▸ Task directions: Only the line with "Open the apps" and the lines after it, to the end of the data, should appear in the answer, each reproduced exactly.

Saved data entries
=== Begin Enclosure ===
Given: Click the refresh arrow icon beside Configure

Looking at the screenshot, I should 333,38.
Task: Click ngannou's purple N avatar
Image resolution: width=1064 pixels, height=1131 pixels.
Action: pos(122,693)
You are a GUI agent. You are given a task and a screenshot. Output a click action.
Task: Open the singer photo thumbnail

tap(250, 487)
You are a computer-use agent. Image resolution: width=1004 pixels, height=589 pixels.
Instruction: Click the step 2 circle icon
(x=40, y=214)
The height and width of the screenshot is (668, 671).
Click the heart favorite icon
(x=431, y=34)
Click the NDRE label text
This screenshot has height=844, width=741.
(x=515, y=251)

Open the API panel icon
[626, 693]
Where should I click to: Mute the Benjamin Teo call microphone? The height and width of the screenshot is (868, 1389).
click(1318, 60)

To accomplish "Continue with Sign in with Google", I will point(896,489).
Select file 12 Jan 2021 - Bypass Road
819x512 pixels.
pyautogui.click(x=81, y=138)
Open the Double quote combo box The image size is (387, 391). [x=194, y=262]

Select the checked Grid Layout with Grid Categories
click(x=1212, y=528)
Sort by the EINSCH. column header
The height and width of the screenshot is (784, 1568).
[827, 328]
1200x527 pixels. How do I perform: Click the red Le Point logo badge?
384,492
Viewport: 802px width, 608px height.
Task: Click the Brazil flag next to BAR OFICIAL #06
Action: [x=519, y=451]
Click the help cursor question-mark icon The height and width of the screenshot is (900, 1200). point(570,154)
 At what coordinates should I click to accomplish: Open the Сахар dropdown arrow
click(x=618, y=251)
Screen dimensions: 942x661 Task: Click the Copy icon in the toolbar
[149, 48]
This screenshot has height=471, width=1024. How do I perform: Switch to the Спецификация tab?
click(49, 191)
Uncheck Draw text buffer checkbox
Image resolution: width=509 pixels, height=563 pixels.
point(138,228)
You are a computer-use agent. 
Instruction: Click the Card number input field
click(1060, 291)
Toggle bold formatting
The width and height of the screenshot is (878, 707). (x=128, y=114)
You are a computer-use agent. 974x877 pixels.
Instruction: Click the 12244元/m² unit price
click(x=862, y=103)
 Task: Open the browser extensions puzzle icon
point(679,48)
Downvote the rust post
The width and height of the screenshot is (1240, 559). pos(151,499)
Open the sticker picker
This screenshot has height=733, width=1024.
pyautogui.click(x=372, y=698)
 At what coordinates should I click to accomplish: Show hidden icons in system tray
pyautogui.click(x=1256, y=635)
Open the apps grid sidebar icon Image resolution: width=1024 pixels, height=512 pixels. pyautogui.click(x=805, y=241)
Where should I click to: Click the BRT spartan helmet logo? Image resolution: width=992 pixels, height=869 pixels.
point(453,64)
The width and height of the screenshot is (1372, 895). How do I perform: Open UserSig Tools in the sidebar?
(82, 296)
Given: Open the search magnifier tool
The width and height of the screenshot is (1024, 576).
=== End Enclosure ===
▸ Response to this task:
Open the apps grid sidebar icon Image resolution: width=1024 pixels, height=512 pixels. pyautogui.click(x=805, y=241)
Where should I click to: Click the BRT spartan helmet logo? Image resolution: width=992 pixels, height=869 pixels.
point(453,64)
The width and height of the screenshot is (1372, 895). How do I perform: Open UserSig Tools in the sidebar?
(82, 296)
Given: Open the search magnifier tool
The width and height of the screenshot is (1024, 576).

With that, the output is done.